In Texas, a person commits the intentional tort of assault—which is identical to criminal assault—if he: (1) intentionally, knowingly, or
recklessly causes bodily injury to another . . . ; (2) intentionally or knowingly threatens another with imminent bodily injury . . .; or (3) intentionally or knowingly causes physical contact with another when the person knows or should reasonably believe that the other will regard the contact as offensive or provocative.Davila v. United States, 713 F.3d 248, 261 (5th Cir. 2013) (quoting TEX. PENAL CODE § 22.01(a)) (internal quotation marks omitted). Texas' "civil privilege defense" protects peace officers for a use of force in the context of an arrest or search when and to the degree the officer reasonably believes the force is necessary, if the officer reasonably believes that the arrest is lawful and identifies himself as a peace officer. Id.; TEX. PENAL CODE § 9.51.
Plaintiff does not specify any facts supporting his assault claim, but presumably bases the claim upon the fact that he was arrested for an offense and was later found innocent. See Response [Doc. # 56], at 27 (arguing that Plaintiff "has raised a fact issue as to assault caused by former deputy Waxler's false accusations of harassment when [Plaintiff] was taken into custody at his work and subjected to searches at the jail"). Plaintiff has not alleged that force was used during his arrest or during jail searches, and has failed even to identify the officer who arrested him or to allege that any of the Defendants were present for his arrest. On this basis, his assault claim fails.
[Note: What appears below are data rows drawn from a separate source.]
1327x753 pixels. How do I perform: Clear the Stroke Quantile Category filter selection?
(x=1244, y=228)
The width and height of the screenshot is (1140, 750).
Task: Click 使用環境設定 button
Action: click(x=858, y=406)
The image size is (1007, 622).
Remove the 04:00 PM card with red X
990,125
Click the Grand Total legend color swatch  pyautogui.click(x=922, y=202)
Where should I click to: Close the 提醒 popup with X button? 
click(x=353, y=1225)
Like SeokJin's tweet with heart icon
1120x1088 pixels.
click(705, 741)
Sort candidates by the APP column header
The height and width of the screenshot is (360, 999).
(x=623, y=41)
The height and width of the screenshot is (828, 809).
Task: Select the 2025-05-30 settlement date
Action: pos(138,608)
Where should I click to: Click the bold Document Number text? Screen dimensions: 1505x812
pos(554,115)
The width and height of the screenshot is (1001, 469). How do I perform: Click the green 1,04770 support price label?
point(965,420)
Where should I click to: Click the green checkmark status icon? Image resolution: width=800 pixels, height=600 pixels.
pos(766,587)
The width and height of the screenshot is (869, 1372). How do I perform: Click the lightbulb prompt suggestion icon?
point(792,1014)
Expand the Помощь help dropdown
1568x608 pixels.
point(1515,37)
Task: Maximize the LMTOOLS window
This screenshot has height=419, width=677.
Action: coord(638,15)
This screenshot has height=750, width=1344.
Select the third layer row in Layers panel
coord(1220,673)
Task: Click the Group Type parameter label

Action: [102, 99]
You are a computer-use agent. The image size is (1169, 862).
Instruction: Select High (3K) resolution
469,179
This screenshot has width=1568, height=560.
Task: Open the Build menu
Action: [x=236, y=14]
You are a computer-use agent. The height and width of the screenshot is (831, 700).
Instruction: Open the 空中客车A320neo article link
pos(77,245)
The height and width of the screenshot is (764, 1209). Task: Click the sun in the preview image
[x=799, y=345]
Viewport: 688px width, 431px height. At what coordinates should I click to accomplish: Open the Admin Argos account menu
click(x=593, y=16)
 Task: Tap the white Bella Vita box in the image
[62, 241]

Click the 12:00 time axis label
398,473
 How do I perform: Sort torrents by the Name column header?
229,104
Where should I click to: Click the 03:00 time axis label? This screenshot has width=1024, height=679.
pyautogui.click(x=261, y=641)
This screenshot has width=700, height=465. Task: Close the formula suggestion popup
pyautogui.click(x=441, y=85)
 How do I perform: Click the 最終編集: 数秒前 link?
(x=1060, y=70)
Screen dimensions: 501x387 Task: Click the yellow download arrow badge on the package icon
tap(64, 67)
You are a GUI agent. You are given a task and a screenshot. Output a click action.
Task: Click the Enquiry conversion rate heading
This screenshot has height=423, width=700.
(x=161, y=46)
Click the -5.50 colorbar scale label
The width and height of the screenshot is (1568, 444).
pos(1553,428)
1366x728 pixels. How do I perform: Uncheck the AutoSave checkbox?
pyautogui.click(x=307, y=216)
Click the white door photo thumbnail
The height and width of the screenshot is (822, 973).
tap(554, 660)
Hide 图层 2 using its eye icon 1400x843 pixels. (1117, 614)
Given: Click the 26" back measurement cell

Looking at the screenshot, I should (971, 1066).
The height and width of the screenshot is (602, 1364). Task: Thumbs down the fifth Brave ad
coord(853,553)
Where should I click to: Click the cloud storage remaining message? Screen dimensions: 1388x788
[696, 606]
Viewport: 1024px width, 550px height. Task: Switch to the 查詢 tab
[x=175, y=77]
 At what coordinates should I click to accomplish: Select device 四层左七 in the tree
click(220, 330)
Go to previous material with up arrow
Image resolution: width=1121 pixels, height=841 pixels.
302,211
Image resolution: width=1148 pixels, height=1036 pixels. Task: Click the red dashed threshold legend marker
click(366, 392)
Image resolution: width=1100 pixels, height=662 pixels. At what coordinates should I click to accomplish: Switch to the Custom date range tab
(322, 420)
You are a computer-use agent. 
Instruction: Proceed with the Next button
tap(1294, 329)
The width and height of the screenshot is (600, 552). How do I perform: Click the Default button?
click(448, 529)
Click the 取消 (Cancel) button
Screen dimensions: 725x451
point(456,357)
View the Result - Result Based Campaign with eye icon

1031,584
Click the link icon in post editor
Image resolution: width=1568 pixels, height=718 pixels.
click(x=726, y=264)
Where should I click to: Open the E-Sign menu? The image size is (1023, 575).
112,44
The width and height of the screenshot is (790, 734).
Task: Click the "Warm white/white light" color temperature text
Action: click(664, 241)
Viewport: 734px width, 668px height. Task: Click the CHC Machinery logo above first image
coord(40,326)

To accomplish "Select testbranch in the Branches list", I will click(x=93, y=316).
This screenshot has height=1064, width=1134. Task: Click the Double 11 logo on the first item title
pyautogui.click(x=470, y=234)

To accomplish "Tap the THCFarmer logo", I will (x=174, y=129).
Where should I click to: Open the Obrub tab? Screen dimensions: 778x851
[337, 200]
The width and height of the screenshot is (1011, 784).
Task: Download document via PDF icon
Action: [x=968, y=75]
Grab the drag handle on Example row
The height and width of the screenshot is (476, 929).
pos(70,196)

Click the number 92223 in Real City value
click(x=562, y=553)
Moreover, Defendants Cross and Melton are entitled to official immunity for their role in Plaintiff's arrest, for the reasons stated above regarding federal qualified immunity. See Crostley, 717 F.3d at 424.
e. False Imprisonment
Plaintiff cannot maintain a false imprisonment claim. Under Texas law, "[t]he essential elements of false imprisonment are: (1) willful detention; (2) without consent; and (3) without authority of law." Randall's Food Markets, Inc. v. Johnson, 891 S.W.2d 640, 644 (Tex. 1995). See Davila, 713 F.3d at 262; Tovar v. United States, 244 F.3d 135 (5th Cir. 2000). Plaintiff's pleadings and arguments defeat the existence of the third element, i.e., without authority of law. Because Plaintiff was arrested pursuant to a warrant that supported by probable cause and was signed by a magistrate judge, his detention was not without authority of law. See Tovar, 244 F.3d 135.
Plaintiff's false imprisonment claim is dismissed.
f. State Law Claims against Defendant Waxler
Defendant Waxler's summary judgment motion did not seek judgment on Plaintiff's state law claims. Nevertheless, because of the motion filed by Defendants Melton and Cross, the Court now has carefully analyzed each of Plaintiff's state law claims and found that summary judgment for Defendants is warranted on each of the claims. With the exception of the official immunity defense, the holdings above regarding Plaintiff's state law claims against Defendants Cross and Melton apply equally to Defendant Waxler. The Fifth Circuit has recognized that when one defending party establishes that the plaintiff has no cause of action, this defense generally inures also to the benefit of other similarly situated defendants. See Lewis v. Lynn, 236 F.3d 766, 768 (5th Cir. 2001).
Given the law set forth above, Plaintiff has not demonstrated a genuine fact issue that would defeat summary judgment as to Defendant Waxler. Therefore, the state law claims against Defendant Waxler are dismissed.
IV. CONCLUSION
For the foregoing reasons, it is hereby
ORDERED that the Motion for Summary Judgment [Doc. # 47] filed by Defendants Cross and Melton is GRANTED. It is further
ORDERED that Defendant Waxler's Motion for Summary Judgment [Doc. # 55] is GRANTED.
All of Plaintiff's claims are DISMISSED WITH PREJUDICE. A separate final judgment will issue.
SIGNED at Houston, Texas, this 22nd day of May, 2015.